A dificuldade poderia estar na causa do pedido desse perdão: que não sabiam o que estavam a fazer. Os romanos não sabiam, cumpriam a execução de uma pena de morte; os judeus, à distância do Monte do Calvário, mas mais perto psicologicamente, religiosamente, familiarmente (conterrâneos) de Jesus, esses sabiam em consciência o peso da sua conta naquela crucificação. Não foram as suas vozes reunidas perante Pilatos, que gritaram bem alto “ O seu sangue caia sobre nós e sobre nossos filhos.”?
Sobrepondo-se a quaisquer análises, quer ao que decorre da diegese usada por Lucas, quer à contextualização dos eventos na história da Paixão e Morte do Salvador, há o aspecto profético, do cumprimento profético das palavras de Jesus, palavras tolerantes, compreensivas da natureza humana e repletas de Amor divino.
Com efeito, o proto-Evangelho em Isaías e a narração profética antecipando a história do dia da crucificação, apresentavam esse quadro na parte final do cap. 53, assim: «...foi contado com os transgressores (os dois malfeitores que O ladeavam); mas ele levou sobre si o pecado de muitos ( a função substitutiva do Redentor), e pelos transgressores intercede (aqueles que o estavam a crucificar, naquela circunstância temporal e, soteriologicamente, em sentido mais profundo universal).

De uma Cruz a outra cruz
As três cruzes erguidas no alto do Golgota têm cada uma um lugar na narração de Lucas, sendo a do meio protagonista material de relevo. Nela estava cravado o Filho de Deus. O próprio Jesus Cristo referiu-se, por duas vezes, a esse acontecimento, usando em ambas o verbo ser “levantado”, donde se infere a morte de cruz, da qual havia de morrer (Jo 3,14 ; 12,32), do mesmo modo que o termo induz também exaltação.

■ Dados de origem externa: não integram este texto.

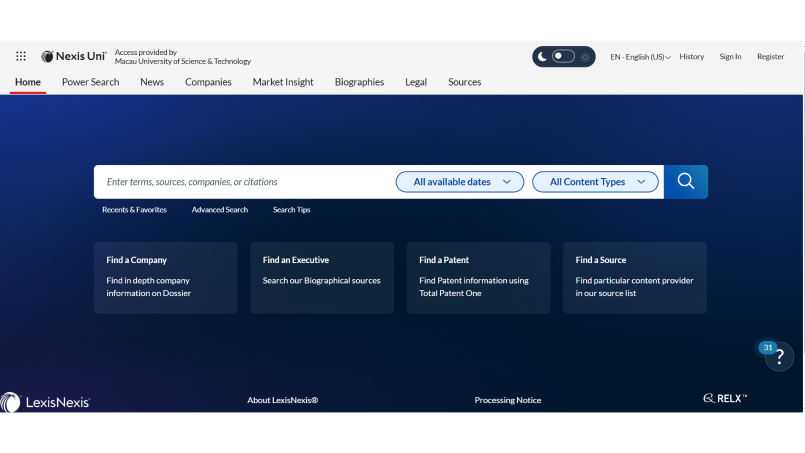Go to the Biographies tab
805x453 pixels.
(359, 82)
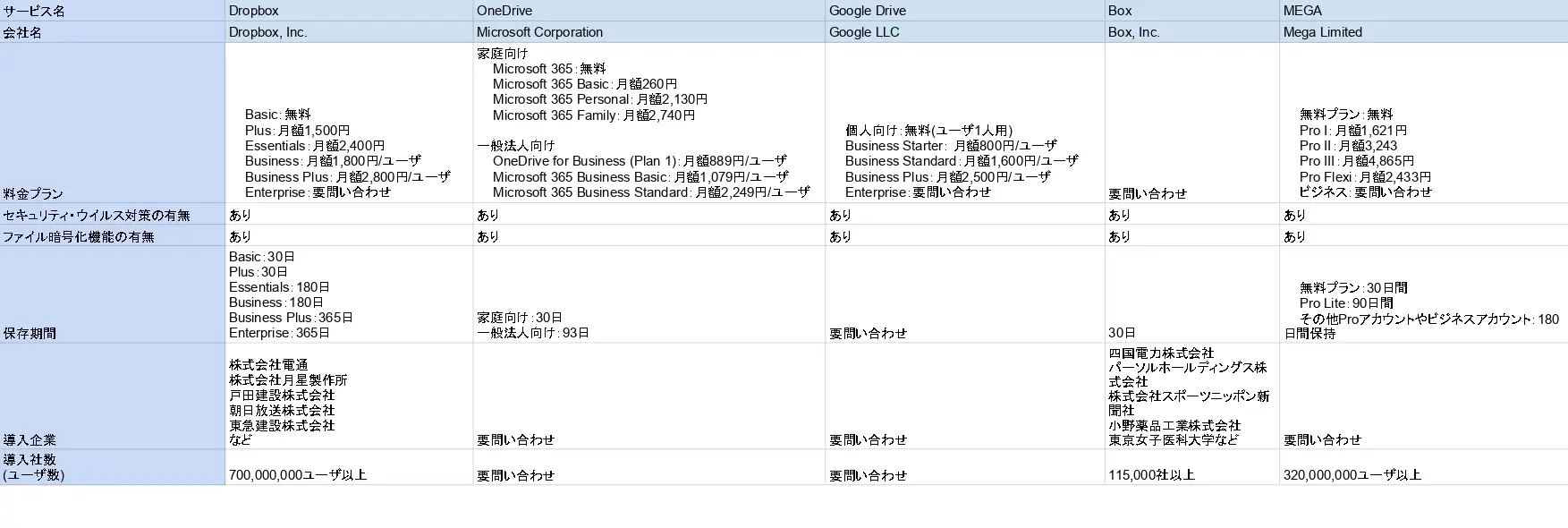Select the サービス名 header cell

click(112, 11)
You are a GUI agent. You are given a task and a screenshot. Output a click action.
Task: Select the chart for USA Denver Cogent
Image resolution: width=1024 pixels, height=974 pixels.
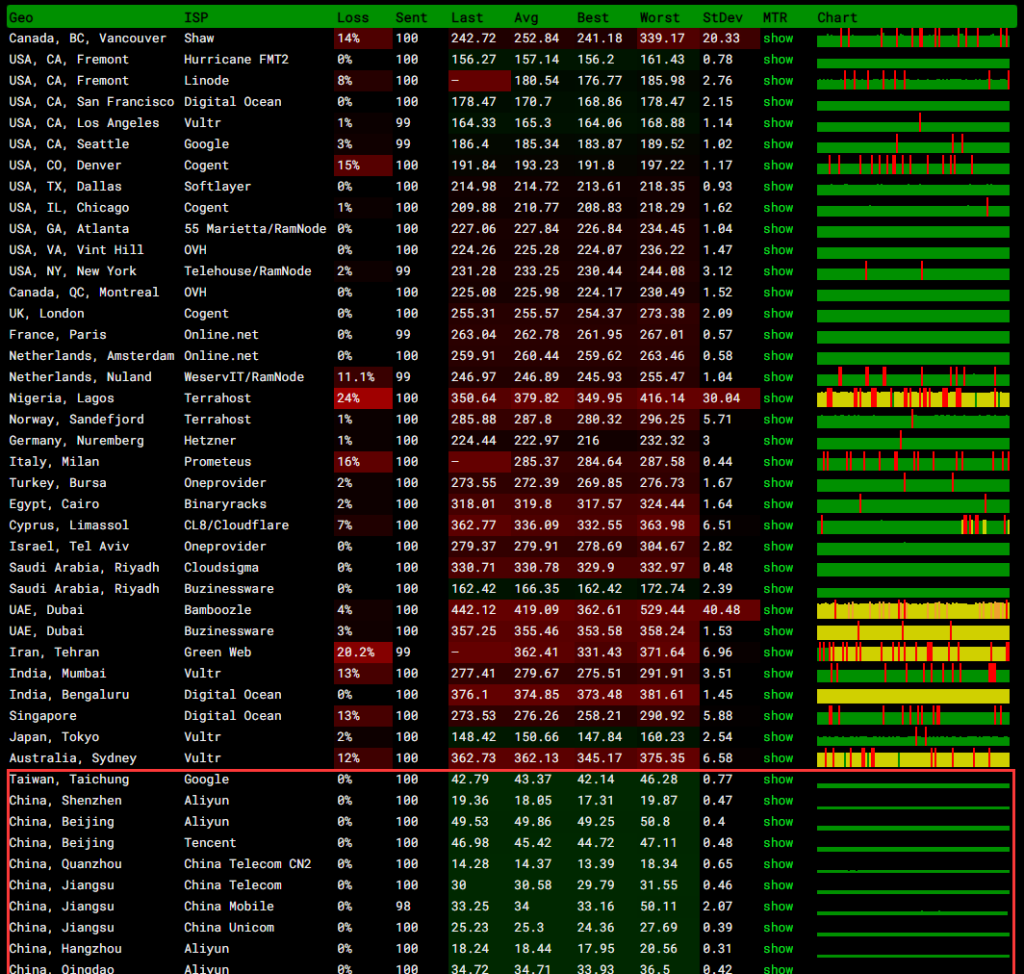913,165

A cruz é um símbolo antiquíssimo, que acompanha o homem desde remotos tempos, desde o simbolismo telúrico ao religioso. No religião cristã tomou o lugar simbólico do sofrimento e o factual e histórico como objecto usado para condenação à morte do Salvador do Mundo. É o principal símbolo do Cristianismo, segundo a Enciclopédia Britânica.
Na poesia cerebral e culta do poeta argentino Jorge Luís Borges, em que o autor procura inúmeras vezes os arquétipos das coisas, das palavras, da sua cultura enciclopédica, encontramos mais do que uma vez a referência à cruz, no contexto bíblico e referencial do perdão.
Ao usar nos versos seguintes, um conceito ético sobre o perdão, o poeta JLB fez da cruz o veículo pelo qual esse perdão se transmitiu, através do sangue de Jesus e da Sua própria voz de candor, como o poeta lhe chamou:
“ Gracias quiero dar(...) // por las palabras que en un crepúsculo se dijeron / de una cruz a outra cruz”. Tais palavras carregaram a sublimidade do perdão, não apenas ao malfeitor, mas a todos os homens que creram e crêem, na humanidade.
E o mesmo poeta, noutro belíssimo poema, escreve assim, sobre Cristo na cruz (título do poema): “Cristo na cruz. Os pés tocam a terra. // Deixou-nos esplêndidas metáforas / e uma doutrina do perdão que pode / anular o passado.”
De uma cruz a outra cruz a transversalidade universal do perdão para o Mundo.